Un fils tente de comprendre son père à travers l’activité qui a occupé presque toute sa vie : peindre des gouttes d’eau. Il lui consacre un documentaire touchant, intime et très délicat. Cet artiste était-il patient, très ambitieux, fou, intensément mystique ?
Kim Tschang Yeul, artiste coréen, est mort l’année dernière à l’âge de 91 ans. Né dans un petit village de l’actuelle Corée du Nord, il a ensuite vécu en Corée du Sud, puis à New-York et s’est finalement installé en France. Un musée porte son nom en Corée du Sud. Kim Tschang Yeul est célèbre pour son obsession : il a passé sa vie à peindre des gouttes d’eau.
Un documentaire d'une immense délicatesse lui est consacré : "L’homme qui peint des gouttes d’eau". Ce film est disponible gratuitement sur la plateforme Tënk, en partenariat avec France Inter, jusqu'au 4 avril. Le portrait est d’autant plus captivant que c’est le fils de l’artiste, Oan Kim, qui est derrière la caméra. Il a réalisé ce documentaire avec Brigitte Bouillot. Le fils tente de percer le mystère de son père au soir de sa vie.
Peindre une goutte d'eau, c'est une idée. Peindre cent gouttes ou même mille gouttes, appelons ça un projet.
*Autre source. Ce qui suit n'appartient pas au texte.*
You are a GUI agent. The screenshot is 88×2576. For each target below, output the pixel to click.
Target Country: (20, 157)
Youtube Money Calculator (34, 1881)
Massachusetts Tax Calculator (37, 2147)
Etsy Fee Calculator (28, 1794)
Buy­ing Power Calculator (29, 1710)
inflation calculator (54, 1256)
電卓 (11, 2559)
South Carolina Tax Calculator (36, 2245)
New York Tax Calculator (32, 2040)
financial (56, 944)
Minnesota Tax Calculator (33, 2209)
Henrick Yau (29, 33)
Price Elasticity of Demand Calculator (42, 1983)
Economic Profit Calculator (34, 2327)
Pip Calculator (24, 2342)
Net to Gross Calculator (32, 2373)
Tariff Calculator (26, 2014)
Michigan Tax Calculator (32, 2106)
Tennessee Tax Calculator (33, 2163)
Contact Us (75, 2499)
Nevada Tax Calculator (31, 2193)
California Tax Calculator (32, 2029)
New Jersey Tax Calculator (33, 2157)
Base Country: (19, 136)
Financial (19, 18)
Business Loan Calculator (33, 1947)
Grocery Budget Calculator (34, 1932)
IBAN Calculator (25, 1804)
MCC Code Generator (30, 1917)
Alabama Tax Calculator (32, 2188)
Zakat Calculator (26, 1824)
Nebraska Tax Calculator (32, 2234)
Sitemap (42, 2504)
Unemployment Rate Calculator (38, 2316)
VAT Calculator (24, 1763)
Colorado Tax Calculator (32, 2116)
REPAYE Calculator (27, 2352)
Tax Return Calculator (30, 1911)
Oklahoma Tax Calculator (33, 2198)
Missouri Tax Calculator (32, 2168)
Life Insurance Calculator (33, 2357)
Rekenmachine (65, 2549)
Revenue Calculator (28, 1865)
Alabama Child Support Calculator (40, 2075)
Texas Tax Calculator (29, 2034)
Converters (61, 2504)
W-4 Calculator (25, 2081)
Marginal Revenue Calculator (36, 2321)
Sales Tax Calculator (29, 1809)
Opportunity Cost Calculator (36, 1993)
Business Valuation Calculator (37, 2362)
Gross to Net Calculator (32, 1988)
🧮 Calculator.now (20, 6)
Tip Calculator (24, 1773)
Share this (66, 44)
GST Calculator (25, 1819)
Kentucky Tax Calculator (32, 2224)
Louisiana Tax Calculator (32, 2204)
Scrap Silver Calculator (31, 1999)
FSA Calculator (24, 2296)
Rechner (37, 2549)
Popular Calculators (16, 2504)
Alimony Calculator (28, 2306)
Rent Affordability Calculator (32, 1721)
Mais peindre dix mille gouttes d'eau, puis en peindre cent mille : quel genre d'homme faut-il être pour choisir librement ce genre de servitude ? Est-ce qu'il faut simplement être patient ? Très ambitieux ? Un peu fou, peut-être ? Ou alors intensément mystique ? Quand, à l'adolescence, on cherche un exemple à suivre, ça pose question d'avoir un père pareil.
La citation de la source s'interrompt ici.